Smith told the house this week that they will soon introduce a motion to revisit recently proposed boundary changes, with a fall deadline to get the work done.

The new review will be overseen by a UCP-majority committee of MLAs and would leave Elections Alberta with about one year before the next election if the deadline is met.

“Reducing the preparation time will most certainly impact the cost of implementation, as (is) the case with most large-scale projects,” Bell said.

She said that once it receives the riding maps, the agency needs to update its computer systems, internal election management software, and public-facing websites, while also planning for new polling stations and returning offices.

It also needs to produce new forms, maps and other documentation, and then educate the public on everything that’s changed, Bell said.

Controversy over constituency boundaries

Alberta’s electoral boundaries have become a source of controversy as recent recommendations on new ridings from a bipartisan commission split along party lines and put forward profoundly different proposals.

The UCP-appointees on that commission formed a minority opinion. They protested the majority’s proposal to dissolve two rural ridings and add seats in Edmonton and Calgary to match the province’s shifting population. 

The minority proposed creating more than a dozen rural-urban hybrid ridings that the majority believes would favour the rural-dominant UCP come election time.

The majority group, formed by commission chair and judge Dallas Miller, along with two NDP appointees, called the minority’s proposal indefensible and a clear attempt at gerrymandering.

Gerrymandering is the practice of redrawing voting boundaries to favour one political party.

Miller, in his separate recommendation, urged the government not to proceed with the minority’s maps. If the province couldn’t accept the majority’s opinion, Miller suggested increasing the number of legislative seats by four rather than two to preserve rural representation.

Smith says that’s what the government is doing, and denies accusations from the Opposition NDP that she’s just taking a roundabout way of designing riding maps to rig the 2027 election in the UCP’s favour.

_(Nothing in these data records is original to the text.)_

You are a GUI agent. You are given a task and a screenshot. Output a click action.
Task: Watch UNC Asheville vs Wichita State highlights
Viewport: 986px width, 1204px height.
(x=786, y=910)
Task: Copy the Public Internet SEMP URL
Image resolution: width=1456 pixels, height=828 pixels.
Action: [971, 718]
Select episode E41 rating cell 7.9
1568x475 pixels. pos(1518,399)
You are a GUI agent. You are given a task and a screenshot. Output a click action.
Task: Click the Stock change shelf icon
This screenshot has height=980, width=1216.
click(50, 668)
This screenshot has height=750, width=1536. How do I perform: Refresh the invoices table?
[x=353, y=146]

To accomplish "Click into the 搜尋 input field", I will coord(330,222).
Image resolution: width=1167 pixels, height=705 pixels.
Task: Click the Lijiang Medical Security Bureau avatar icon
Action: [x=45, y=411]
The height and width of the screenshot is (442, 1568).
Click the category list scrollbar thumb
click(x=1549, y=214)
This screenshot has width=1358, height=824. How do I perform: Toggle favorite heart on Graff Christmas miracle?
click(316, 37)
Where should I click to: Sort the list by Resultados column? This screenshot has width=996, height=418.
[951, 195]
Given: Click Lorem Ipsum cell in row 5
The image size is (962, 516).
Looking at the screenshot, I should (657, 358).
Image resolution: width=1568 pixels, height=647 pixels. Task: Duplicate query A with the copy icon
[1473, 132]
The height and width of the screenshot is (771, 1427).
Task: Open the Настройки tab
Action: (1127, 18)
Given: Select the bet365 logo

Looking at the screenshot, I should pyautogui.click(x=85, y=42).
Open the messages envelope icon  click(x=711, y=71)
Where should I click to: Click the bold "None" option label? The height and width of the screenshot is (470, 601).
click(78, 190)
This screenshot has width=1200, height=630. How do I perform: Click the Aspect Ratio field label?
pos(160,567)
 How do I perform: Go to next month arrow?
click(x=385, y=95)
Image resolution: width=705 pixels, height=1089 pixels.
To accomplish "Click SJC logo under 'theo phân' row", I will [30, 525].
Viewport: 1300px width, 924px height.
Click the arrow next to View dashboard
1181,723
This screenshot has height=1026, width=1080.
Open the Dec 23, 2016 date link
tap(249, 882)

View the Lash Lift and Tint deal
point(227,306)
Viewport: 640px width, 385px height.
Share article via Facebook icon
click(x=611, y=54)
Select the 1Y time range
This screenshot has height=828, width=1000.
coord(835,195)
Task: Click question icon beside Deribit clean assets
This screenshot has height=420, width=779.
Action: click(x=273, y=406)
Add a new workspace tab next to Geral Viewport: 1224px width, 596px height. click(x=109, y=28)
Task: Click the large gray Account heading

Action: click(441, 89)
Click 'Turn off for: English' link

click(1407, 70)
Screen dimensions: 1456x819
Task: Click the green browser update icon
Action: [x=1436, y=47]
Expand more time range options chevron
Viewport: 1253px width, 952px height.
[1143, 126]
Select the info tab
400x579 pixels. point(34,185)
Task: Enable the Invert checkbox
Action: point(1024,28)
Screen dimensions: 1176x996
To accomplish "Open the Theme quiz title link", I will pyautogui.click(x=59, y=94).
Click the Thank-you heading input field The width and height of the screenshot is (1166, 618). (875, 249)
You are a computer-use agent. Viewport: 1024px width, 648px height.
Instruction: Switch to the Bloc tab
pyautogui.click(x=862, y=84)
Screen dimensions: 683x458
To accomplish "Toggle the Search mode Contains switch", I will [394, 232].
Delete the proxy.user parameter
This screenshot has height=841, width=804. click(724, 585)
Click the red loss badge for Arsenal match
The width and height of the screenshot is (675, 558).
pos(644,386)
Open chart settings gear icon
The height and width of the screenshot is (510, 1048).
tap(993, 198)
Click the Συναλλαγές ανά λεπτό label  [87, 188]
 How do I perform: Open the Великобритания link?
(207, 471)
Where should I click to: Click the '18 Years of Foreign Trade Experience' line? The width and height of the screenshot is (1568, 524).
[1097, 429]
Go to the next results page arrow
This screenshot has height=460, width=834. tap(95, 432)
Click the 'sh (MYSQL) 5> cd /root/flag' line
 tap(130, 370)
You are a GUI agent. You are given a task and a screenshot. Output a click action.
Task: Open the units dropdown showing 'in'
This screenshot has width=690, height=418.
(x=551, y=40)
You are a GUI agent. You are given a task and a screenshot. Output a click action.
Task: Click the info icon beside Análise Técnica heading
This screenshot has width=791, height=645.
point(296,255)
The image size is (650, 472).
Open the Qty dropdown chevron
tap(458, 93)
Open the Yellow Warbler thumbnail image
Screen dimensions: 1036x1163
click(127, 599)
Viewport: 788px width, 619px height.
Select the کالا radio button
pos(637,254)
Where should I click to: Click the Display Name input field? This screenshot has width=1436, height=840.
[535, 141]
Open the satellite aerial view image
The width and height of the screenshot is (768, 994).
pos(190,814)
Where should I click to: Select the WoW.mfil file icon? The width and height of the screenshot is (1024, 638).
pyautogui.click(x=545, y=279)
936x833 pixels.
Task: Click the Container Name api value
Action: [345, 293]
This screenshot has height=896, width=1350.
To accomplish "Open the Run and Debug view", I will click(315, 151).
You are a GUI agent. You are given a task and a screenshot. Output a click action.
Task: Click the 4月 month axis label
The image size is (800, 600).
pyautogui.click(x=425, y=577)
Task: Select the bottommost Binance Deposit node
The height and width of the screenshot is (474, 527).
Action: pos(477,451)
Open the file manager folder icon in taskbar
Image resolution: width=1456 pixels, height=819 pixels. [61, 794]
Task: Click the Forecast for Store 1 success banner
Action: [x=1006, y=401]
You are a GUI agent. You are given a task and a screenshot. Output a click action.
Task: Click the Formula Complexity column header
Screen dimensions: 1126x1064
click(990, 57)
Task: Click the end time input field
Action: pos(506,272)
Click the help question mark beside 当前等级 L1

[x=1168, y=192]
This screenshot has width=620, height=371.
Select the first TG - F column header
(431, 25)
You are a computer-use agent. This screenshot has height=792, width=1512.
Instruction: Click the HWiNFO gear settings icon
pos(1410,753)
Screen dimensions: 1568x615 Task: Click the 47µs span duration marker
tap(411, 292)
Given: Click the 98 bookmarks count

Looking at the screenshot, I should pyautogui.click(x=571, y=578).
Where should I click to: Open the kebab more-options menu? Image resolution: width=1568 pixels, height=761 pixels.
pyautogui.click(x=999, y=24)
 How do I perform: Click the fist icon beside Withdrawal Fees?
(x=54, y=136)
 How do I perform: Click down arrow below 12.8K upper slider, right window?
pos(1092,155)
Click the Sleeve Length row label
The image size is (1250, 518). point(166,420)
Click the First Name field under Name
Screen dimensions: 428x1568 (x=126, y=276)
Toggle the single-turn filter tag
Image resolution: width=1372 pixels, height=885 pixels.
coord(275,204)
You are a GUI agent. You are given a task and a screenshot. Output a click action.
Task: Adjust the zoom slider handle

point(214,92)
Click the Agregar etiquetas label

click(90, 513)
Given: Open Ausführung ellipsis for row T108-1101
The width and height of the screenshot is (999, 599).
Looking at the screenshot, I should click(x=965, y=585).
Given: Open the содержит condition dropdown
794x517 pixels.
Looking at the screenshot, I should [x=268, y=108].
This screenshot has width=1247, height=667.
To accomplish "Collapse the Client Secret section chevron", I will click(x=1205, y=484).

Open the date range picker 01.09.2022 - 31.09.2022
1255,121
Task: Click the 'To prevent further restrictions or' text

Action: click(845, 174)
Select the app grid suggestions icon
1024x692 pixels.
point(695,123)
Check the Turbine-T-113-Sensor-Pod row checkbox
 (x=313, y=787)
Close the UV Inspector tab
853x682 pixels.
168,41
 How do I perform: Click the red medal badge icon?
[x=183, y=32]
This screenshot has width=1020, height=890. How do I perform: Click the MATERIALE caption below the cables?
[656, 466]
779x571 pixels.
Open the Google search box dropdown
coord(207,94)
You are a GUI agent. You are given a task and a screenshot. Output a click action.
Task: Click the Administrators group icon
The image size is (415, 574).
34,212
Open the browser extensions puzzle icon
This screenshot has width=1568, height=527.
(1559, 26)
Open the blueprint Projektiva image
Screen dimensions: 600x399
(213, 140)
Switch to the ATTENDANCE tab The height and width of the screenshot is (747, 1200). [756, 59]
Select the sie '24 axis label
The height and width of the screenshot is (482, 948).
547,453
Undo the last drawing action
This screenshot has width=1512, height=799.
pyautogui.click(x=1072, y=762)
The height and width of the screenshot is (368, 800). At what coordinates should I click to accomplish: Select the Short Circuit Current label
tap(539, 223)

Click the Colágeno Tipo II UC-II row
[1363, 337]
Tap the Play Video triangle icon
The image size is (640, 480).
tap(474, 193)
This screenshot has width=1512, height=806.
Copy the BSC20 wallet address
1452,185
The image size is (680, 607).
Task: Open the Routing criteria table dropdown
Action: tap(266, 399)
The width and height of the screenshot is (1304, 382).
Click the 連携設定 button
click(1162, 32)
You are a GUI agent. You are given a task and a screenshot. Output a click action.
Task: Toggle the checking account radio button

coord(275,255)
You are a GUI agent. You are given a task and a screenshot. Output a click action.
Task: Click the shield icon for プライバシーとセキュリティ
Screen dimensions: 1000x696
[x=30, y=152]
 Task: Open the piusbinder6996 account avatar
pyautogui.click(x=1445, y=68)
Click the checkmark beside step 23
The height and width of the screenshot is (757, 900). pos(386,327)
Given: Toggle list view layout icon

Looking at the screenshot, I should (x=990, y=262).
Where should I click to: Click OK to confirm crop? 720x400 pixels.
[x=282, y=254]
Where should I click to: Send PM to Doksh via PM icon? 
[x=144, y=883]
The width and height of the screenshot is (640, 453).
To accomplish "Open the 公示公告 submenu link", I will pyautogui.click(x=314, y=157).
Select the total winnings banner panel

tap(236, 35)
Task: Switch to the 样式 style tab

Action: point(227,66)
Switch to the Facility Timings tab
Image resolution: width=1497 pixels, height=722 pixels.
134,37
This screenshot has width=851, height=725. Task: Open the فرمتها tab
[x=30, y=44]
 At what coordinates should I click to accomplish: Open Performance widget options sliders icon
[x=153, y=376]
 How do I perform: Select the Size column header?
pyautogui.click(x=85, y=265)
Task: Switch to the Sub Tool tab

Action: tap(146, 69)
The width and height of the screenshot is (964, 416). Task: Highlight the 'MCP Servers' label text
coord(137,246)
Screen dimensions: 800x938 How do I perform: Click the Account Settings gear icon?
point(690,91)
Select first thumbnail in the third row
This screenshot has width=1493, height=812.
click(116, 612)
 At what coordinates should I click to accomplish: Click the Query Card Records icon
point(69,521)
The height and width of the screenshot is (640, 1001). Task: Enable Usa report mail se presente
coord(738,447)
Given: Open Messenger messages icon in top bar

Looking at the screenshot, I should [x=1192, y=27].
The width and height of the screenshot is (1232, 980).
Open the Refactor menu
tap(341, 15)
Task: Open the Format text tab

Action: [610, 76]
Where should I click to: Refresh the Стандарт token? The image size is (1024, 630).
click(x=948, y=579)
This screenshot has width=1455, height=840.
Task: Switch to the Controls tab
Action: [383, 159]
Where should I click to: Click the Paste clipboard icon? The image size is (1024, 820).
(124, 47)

NDP slams UCP move as gerrymandering

NDP justice critic Irfan Sabir said in a statement Friday that the concerns raised by Elections Alberta show Smith’s government is willing to risk the integrity of the province’s elections to stay in power.

“Of course the UCP government didn’t consider the time and resources it would take to implement their rigged boundaries map,” Sabir said.

“Election integrity matters, but not for the UCP. This is who they are.”

A spokesperson for the UCP caucus, as well as press secretaries for Smith and her justice minister, did not immediately respond to a request for comment.

The new redrawing of the government is initiating a second bipartisan panel with the same membership structure to develop new maps using the same information and public hearing feedback collected by the first commission. This panel will report to the committee of MLAs.

Smith was scheduled to speak at an unrelated press conference later Friday.